• Given data:

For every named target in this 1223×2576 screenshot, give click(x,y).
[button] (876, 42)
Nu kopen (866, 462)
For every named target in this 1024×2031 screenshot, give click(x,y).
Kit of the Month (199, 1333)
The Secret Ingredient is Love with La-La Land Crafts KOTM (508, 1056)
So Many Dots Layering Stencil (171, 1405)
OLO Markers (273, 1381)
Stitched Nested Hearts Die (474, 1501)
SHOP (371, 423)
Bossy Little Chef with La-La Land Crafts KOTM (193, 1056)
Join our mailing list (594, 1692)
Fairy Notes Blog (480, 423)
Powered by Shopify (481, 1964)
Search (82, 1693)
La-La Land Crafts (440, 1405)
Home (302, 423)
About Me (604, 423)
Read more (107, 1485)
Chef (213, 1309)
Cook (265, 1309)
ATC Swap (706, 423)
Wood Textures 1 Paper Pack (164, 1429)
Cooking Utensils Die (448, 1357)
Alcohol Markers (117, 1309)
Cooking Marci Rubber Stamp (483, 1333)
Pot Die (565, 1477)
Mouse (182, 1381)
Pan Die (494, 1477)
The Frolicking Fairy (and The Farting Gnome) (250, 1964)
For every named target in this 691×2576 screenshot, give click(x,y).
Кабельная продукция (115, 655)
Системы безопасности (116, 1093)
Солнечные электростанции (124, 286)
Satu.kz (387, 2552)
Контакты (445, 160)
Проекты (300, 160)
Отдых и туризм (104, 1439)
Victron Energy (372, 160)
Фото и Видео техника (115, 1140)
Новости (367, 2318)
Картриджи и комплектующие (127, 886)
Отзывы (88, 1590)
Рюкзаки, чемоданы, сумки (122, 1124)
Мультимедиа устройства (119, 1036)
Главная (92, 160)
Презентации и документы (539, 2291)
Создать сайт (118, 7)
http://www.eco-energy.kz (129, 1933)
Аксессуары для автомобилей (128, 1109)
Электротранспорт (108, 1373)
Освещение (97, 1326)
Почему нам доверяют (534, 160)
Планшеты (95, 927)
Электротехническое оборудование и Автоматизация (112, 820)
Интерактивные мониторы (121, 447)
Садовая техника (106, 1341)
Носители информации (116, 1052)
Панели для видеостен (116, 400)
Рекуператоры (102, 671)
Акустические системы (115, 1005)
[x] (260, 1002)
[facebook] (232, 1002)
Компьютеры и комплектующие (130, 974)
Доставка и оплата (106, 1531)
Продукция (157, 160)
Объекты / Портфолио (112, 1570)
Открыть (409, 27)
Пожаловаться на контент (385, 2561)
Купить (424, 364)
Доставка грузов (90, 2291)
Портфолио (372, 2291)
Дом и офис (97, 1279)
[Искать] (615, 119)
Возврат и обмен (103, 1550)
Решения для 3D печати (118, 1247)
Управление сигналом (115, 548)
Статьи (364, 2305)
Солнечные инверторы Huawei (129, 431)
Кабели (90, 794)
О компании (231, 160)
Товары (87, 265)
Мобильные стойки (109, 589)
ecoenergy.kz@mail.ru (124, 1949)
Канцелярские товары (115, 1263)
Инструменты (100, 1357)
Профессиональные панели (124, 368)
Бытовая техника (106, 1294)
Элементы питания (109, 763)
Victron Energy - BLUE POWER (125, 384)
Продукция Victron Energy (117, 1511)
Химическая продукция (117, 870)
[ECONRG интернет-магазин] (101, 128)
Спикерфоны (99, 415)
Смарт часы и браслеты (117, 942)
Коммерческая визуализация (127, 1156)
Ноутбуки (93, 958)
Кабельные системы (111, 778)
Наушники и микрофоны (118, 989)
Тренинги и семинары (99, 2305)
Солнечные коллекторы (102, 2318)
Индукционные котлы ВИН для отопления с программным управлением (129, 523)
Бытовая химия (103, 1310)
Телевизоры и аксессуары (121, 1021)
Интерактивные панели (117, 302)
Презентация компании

• Your assignment: Each record above should be transcribed exactly.

• Task output:
For every named target in this 1223×2576 screenshot, give click(x,y).
[button] (876, 42)
Nu kopen (866, 462)
For every named target in this 1024×2031 screenshot, give click(x,y).
Kit of the Month (199, 1333)
The Secret Ingredient is Love with La-La Land Crafts KOTM (508, 1056)
So Many Dots Layering Stencil (171, 1405)
OLO Markers (273, 1381)
Stitched Nested Hearts Die (474, 1501)
SHOP (371, 423)
Bossy Little Chef with La-La Land Crafts KOTM (193, 1056)
Join our mailing list (594, 1692)
Fairy Notes Blog (480, 423)
Powered by Shopify (481, 1964)
Search (82, 1693)
La-La Land Crafts (440, 1405)
Home (302, 423)
About Me (604, 423)
Read more (107, 1485)
Chef (213, 1309)
Cook (265, 1309)
ATC Swap (706, 423)
Wood Textures 1 Paper Pack (164, 1429)
Cooking Utensils Die (448, 1357)
Alcohol Markers (117, 1309)
Cooking Marci Rubber Stamp (483, 1333)
Pot Die (565, 1477)
Mouse (182, 1381)
Pan Die (494, 1477)
The Frolicking Fairy (and The Farting Gnome) (250, 1964)
For every named target in this 691×2576 screenshot, give click(x,y).
Кабельная продукция (115, 655)
Системы безопасности (116, 1093)
Солнечные электростанции (124, 286)
Satu.kz (387, 2552)
Контакты (445, 160)
Проекты (300, 160)
Отдых и туризм (104, 1439)
Victron Energy (372, 160)
Фото и Видео техника (115, 1140)
Новости (367, 2318)
Картриджи и комплектующие (127, 886)
Отзывы (88, 1590)
Рюкзаки, чемоданы, сумки (122, 1124)
Мультимедиа устройства (119, 1036)
Главная (92, 160)
Презентации и документы (539, 2291)
Создать сайт (118, 7)
http://www.eco-energy.kz (129, 1933)
Аксессуары для автомобилей (128, 1109)
Электротранспорт (108, 1373)
Освещение (97, 1326)
Почему нам доверяют (534, 160)
Планшеты (95, 927)
Электротехническое оборудование и Автоматизация (112, 820)
Интерактивные мониторы (121, 447)
Садовая техника (106, 1341)
Носители информации (116, 1052)
Панели для видеостен (116, 400)
Рекуператоры (102, 671)
Акустические системы (115, 1005)
[x] (260, 1002)
[facebook] (232, 1002)
Компьютеры и комплектующие (130, 974)
Доставка и оплата (106, 1531)
Продукция (157, 160)
Объекты / Портфолио (112, 1570)
Открыть (409, 27)
Пожаловаться на контент (385, 2561)
Купить (424, 364)
Доставка грузов (90, 2291)
Портфолио (372, 2291)
Дом и офис (97, 1279)
[Искать] (615, 119)
Возврат и обмен (103, 1550)
Решения для 3D печати (118, 1247)
Управление сигналом (115, 548)
Статьи (364, 2305)
Солнечные инверторы Huawei (129, 431)
Кабели (90, 794)
О компании (231, 160)
Товары (87, 265)
Мобильные стойки (109, 589)
ecoenergy.kz@mail.ru (124, 1949)
Канцелярские товары (115, 1263)
Инструменты (100, 1357)
Профессиональные панели (124, 368)
Бытовая техника (106, 1294)
Элементы питания (109, 763)
Victron Energy - BLUE POWER (125, 384)
Продукция Victron Energy (117, 1511)
Химическая продукция (117, 870)
[ECONRG интернет-магазин] (101, 128)
Спикерфоны (99, 415)
Смарт часы и браслеты (117, 942)
Коммерческая визуализация (127, 1156)
Ноутбуки (93, 958)
Кабельные системы (111, 778)
Наушники и микрофоны (118, 989)
Тренинги и семинары (99, 2305)
Солнечные коллекторы (102, 2318)
Индукционные котлы ВИН для отопления с программным управлением (129, 523)
Бытовая химия (103, 1310)
Телевизоры и аксессуары (121, 1021)
Интерактивные панели (117, 302)
Презентация компании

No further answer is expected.